== MATERIAL FOR THE TASK ==
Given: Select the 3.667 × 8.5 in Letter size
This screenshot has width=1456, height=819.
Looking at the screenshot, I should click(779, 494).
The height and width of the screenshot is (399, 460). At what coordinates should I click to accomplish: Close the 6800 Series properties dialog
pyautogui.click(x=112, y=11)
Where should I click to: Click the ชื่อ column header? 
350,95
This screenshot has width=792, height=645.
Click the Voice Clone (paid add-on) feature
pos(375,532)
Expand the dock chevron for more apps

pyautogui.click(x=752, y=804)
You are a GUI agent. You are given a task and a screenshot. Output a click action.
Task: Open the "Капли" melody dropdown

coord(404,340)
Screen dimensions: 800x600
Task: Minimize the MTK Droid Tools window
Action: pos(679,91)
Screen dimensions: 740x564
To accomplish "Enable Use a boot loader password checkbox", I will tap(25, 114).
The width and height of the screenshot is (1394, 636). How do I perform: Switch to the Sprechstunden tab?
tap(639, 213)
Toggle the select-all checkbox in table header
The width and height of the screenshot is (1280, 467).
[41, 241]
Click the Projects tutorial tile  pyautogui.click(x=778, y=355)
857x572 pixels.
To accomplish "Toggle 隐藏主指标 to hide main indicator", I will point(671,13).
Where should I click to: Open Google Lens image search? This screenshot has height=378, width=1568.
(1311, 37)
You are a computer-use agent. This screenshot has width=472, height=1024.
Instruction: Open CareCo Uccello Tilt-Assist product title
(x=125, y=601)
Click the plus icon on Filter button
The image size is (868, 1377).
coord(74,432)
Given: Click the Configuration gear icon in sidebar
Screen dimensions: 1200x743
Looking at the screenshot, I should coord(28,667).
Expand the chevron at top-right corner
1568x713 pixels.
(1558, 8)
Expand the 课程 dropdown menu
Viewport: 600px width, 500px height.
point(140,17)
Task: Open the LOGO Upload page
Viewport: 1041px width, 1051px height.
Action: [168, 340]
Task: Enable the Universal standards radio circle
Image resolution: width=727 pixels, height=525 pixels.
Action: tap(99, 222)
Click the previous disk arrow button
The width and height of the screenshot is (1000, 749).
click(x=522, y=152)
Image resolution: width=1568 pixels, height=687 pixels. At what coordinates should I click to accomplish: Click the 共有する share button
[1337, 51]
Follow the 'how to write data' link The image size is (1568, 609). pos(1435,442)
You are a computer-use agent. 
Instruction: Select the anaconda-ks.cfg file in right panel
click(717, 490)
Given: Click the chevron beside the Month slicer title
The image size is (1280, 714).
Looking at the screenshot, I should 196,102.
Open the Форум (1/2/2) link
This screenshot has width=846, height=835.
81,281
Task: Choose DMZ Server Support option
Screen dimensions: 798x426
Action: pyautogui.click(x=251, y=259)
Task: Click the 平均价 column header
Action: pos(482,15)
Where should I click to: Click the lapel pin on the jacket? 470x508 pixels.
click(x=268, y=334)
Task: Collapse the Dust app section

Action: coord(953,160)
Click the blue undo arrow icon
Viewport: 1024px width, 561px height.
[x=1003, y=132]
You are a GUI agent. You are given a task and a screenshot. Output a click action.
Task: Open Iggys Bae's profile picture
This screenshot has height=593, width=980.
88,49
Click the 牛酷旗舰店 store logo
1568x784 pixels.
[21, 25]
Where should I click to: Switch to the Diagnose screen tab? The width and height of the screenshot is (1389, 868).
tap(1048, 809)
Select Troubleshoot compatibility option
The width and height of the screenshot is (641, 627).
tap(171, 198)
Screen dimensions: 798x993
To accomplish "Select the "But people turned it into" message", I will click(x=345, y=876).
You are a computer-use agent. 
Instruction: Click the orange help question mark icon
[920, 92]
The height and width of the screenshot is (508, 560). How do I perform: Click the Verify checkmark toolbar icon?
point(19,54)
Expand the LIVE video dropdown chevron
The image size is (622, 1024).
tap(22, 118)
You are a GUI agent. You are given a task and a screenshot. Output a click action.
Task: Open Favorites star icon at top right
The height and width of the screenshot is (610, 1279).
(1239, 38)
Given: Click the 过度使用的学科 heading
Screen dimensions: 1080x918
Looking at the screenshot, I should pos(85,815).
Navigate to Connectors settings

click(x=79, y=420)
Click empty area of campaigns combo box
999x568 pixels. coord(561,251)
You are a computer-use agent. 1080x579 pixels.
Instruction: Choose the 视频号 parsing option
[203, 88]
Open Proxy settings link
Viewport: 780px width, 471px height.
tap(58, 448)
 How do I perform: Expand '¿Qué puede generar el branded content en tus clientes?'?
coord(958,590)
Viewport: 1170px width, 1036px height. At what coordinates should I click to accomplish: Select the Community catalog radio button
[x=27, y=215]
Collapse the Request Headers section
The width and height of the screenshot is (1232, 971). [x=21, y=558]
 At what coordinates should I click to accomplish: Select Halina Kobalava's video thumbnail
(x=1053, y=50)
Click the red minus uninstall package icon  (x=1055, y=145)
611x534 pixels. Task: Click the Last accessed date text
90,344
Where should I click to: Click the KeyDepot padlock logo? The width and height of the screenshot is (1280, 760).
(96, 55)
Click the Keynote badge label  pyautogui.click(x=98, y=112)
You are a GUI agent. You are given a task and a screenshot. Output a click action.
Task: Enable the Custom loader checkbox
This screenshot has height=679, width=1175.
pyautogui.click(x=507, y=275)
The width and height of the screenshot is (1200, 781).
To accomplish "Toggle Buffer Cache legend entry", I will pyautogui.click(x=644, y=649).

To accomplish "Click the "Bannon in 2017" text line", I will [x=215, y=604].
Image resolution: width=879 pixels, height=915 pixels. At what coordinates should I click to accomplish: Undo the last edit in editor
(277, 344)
===
◆ **YOUR INSTRUCTIONS**
Reproduce the material in full, with no word added or dropped.

◆ **ANSWER FOR THIS EXERCISE**
Given: Select the 3.667 × 8.5 in Letter size
This screenshot has width=1456, height=819.
Looking at the screenshot, I should click(779, 494).
The height and width of the screenshot is (399, 460). At what coordinates should I click to accomplish: Close the 6800 Series properties dialog
pyautogui.click(x=112, y=11)
Where should I click to: Click the ชื่อ column header? 
350,95
This screenshot has width=792, height=645.
Click the Voice Clone (paid add-on) feature
pos(375,532)
Expand the dock chevron for more apps

pyautogui.click(x=752, y=804)
You are a GUI agent. You are given a task and a screenshot. Output a click action.
Task: Open the "Капли" melody dropdown

coord(404,340)
Screen dimensions: 800x600
Task: Minimize the MTK Droid Tools window
Action: pos(679,91)
Screen dimensions: 740x564
To accomplish "Enable Use a boot loader password checkbox", I will tap(25, 114).
The width and height of the screenshot is (1394, 636). How do I perform: Switch to the Sprechstunden tab?
tap(639, 213)
Toggle the select-all checkbox in table header
The width and height of the screenshot is (1280, 467).
[41, 241]
Click the Projects tutorial tile  pyautogui.click(x=778, y=355)
857x572 pixels.
To accomplish "Toggle 隐藏主指标 to hide main indicator", I will point(671,13).
Where should I click to: Open Google Lens image search? This screenshot has height=378, width=1568.
(1311, 37)
You are a computer-use agent. This screenshot has width=472, height=1024.
Instruction: Open CareCo Uccello Tilt-Assist product title
(x=125, y=601)
Click the plus icon on Filter button
The image size is (868, 1377).
coord(74,432)
Given: Click the Configuration gear icon in sidebar
Screen dimensions: 1200x743
Looking at the screenshot, I should coord(28,667).
Expand the chevron at top-right corner
1568x713 pixels.
(1558, 8)
Expand the 课程 dropdown menu
Viewport: 600px width, 500px height.
point(140,17)
Task: Open the LOGO Upload page
Viewport: 1041px width, 1051px height.
Action: [168, 340]
Task: Enable the Universal standards radio circle
Image resolution: width=727 pixels, height=525 pixels.
Action: tap(99, 222)
Click the previous disk arrow button
The width and height of the screenshot is (1000, 749).
click(x=522, y=152)
Image resolution: width=1568 pixels, height=687 pixels. At what coordinates should I click to accomplish: Click the 共有する share button
[1337, 51]
Follow the 'how to write data' link The image size is (1568, 609). pos(1435,442)
You are a computer-use agent. 
Instruction: Select the anaconda-ks.cfg file in right panel
click(717, 490)
Given: Click the chevron beside the Month slicer title
The image size is (1280, 714).
Looking at the screenshot, I should 196,102.
Open the Форум (1/2/2) link
This screenshot has width=846, height=835.
81,281
Task: Choose DMZ Server Support option
Screen dimensions: 798x426
Action: pyautogui.click(x=251, y=259)
Task: Click the 平均价 column header
Action: pos(482,15)
Where should I click to: Click the lapel pin on the jacket? 470x508 pixels.
click(x=268, y=334)
Task: Collapse the Dust app section

Action: coord(953,160)
Click the blue undo arrow icon
Viewport: 1024px width, 561px height.
[x=1003, y=132]
You are a GUI agent. You are given a task and a screenshot. Output a click action.
Task: Open Iggys Bae's profile picture
This screenshot has height=593, width=980.
88,49
Click the 牛酷旗舰店 store logo
1568x784 pixels.
[21, 25]
Where should I click to: Switch to the Diagnose screen tab? The width and height of the screenshot is (1389, 868).
tap(1048, 809)
Select Troubleshoot compatibility option
The width and height of the screenshot is (641, 627).
tap(171, 198)
Screen dimensions: 798x993
To accomplish "Select the "But people turned it into" message", I will click(x=345, y=876).
You are a computer-use agent. 
Instruction: Click the orange help question mark icon
[920, 92]
The height and width of the screenshot is (508, 560). How do I perform: Click the Verify checkmark toolbar icon?
point(19,54)
Expand the LIVE video dropdown chevron
The image size is (622, 1024).
tap(22, 118)
You are a GUI agent. You are given a task and a screenshot. Output a click action.
Task: Open Favorites star icon at top right
The height and width of the screenshot is (610, 1279).
(1239, 38)
Given: Click the 过度使用的学科 heading
Screen dimensions: 1080x918
Looking at the screenshot, I should pos(85,815).
Navigate to Connectors settings

click(x=79, y=420)
Click empty area of campaigns combo box
999x568 pixels. coord(561,251)
You are a computer-use agent. 1080x579 pixels.
Instruction: Choose the 视频号 parsing option
[203, 88]
Open Proxy settings link
Viewport: 780px width, 471px height.
tap(58, 448)
 How do I perform: Expand '¿Qué puede generar el branded content en tus clientes?'?
coord(958,590)
Viewport: 1170px width, 1036px height. At what coordinates should I click to accomplish: Select the Community catalog radio button
[x=27, y=215]
Collapse the Request Headers section
The width and height of the screenshot is (1232, 971). [x=21, y=558]
 At what coordinates should I click to accomplish: Select Halina Kobalava's video thumbnail
(x=1053, y=50)
Click the red minus uninstall package icon  (x=1055, y=145)
611x534 pixels. Task: Click the Last accessed date text
90,344
Where should I click to: Click the KeyDepot padlock logo? The width and height of the screenshot is (1280, 760).
(96, 55)
Click the Keynote badge label  pyautogui.click(x=98, y=112)
You are a GUI agent. You are given a task and a screenshot. Output a click action.
Task: Enable the Custom loader checkbox
This screenshot has height=679, width=1175.
pyautogui.click(x=507, y=275)
The width and height of the screenshot is (1200, 781).
To accomplish "Toggle Buffer Cache legend entry", I will pyautogui.click(x=644, y=649).

To accomplish "Click the "Bannon in 2017" text line", I will [x=215, y=604].
Image resolution: width=879 pixels, height=915 pixels. At what coordinates should I click to accomplish: Undo the last edit in editor
(277, 344)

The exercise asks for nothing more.